Excerpts from a dataset
━━━━━━━━━━━━━━━━━━━━━━━━━━━━━━

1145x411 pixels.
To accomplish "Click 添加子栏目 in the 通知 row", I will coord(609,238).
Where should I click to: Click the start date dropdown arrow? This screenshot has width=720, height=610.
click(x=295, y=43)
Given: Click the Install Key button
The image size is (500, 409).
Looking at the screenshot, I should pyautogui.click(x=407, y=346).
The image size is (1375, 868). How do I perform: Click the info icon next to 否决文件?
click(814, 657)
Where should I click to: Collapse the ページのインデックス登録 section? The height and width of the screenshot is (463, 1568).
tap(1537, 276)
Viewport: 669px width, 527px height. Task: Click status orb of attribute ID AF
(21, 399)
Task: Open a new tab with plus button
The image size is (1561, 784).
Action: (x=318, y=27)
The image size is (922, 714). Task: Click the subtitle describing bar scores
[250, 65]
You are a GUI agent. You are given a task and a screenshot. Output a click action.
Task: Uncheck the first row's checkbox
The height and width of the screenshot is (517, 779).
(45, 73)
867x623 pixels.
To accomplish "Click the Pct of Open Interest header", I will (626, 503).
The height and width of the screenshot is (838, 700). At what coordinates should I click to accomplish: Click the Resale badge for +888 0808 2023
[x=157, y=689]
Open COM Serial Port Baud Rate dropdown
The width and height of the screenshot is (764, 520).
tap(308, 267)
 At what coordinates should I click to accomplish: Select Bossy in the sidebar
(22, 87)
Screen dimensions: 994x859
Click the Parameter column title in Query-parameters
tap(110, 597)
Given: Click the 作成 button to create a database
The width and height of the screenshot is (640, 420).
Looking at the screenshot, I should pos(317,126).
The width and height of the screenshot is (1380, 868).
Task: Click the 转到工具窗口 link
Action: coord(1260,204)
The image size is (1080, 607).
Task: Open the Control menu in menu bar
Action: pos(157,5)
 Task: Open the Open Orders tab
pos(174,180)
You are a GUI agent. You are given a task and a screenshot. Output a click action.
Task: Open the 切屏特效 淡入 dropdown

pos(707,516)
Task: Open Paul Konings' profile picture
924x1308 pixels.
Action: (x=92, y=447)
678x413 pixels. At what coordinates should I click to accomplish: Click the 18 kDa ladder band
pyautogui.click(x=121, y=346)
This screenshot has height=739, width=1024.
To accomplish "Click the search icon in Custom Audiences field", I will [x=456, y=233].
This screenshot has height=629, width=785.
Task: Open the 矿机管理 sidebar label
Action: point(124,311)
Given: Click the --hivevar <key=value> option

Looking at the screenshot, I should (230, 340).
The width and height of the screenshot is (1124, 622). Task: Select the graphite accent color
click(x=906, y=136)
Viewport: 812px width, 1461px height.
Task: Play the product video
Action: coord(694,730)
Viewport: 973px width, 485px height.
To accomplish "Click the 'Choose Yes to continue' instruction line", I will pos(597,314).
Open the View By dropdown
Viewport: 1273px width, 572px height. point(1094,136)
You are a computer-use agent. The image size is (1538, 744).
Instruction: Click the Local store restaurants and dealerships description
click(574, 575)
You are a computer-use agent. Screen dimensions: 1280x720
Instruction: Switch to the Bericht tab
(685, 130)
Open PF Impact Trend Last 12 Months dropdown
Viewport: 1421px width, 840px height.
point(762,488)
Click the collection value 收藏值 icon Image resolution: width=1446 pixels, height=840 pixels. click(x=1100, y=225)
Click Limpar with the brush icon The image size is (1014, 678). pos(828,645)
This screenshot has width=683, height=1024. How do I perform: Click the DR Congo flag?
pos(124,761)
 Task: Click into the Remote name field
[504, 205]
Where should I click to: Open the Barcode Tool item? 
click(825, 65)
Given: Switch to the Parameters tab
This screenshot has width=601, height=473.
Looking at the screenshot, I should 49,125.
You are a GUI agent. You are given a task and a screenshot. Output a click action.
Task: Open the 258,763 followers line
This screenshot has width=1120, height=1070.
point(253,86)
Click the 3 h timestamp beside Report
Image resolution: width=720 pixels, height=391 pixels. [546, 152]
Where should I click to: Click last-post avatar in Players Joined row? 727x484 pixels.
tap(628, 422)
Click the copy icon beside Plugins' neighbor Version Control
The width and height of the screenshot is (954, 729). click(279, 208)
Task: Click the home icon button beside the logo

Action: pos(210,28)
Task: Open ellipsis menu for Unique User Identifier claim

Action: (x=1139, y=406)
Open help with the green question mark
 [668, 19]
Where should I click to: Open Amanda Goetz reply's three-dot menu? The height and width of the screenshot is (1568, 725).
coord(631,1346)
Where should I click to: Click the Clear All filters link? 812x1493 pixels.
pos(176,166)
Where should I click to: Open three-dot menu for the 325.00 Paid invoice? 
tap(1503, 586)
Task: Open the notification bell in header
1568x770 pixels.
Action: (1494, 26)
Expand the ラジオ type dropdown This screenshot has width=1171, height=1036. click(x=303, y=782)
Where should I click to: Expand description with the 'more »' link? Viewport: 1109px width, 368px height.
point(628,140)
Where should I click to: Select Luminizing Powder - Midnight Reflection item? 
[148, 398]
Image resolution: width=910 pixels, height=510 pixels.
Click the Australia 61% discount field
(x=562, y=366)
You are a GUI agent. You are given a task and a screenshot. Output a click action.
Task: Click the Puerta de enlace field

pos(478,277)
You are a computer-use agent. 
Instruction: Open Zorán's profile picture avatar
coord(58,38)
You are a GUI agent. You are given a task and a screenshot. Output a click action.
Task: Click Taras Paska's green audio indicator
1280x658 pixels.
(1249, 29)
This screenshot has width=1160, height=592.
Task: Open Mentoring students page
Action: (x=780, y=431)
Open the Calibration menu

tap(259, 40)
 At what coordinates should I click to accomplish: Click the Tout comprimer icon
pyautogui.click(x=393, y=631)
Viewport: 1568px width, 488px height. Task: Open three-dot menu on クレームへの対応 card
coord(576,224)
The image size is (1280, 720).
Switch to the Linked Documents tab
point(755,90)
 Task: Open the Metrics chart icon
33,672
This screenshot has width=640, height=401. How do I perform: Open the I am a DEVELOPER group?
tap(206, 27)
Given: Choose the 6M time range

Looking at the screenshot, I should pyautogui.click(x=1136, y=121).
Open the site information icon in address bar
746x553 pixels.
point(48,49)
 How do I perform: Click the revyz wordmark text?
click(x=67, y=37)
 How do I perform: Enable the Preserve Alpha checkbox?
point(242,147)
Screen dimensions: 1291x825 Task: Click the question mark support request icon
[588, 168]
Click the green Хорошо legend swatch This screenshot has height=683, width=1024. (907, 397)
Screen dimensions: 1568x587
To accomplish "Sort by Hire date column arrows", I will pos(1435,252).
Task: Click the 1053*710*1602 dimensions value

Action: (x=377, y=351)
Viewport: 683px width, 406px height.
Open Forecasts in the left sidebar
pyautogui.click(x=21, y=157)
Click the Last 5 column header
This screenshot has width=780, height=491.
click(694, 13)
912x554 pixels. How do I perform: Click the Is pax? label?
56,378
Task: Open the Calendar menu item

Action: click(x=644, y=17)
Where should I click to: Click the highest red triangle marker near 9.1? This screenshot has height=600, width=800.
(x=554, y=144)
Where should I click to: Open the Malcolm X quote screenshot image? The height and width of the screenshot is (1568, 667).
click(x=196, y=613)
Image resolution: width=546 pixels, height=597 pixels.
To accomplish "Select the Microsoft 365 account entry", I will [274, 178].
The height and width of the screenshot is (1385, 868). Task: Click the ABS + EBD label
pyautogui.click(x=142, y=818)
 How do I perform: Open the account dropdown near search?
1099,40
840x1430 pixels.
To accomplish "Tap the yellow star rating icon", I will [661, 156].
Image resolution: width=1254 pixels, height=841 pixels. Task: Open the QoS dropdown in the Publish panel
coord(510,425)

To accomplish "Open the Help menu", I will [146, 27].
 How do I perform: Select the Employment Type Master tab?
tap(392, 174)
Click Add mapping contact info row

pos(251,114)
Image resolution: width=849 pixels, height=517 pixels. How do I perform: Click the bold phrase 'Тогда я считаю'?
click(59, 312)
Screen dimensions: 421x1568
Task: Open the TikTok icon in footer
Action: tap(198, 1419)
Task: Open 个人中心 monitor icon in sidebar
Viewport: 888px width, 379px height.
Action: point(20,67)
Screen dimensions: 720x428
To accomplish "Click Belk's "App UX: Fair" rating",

━━━━━━━━━━━━━━━━━━━━━━━━━━━━━━

BRIEF
Pick out all lines from the data above in which the word "computer" appears.

EXERCISE OUTPUT
You are a computer-use agent. The image size is (1538, 744).
You are a computer-use agent. Screen dimensions: 1280x720
You are a computer-use agent. 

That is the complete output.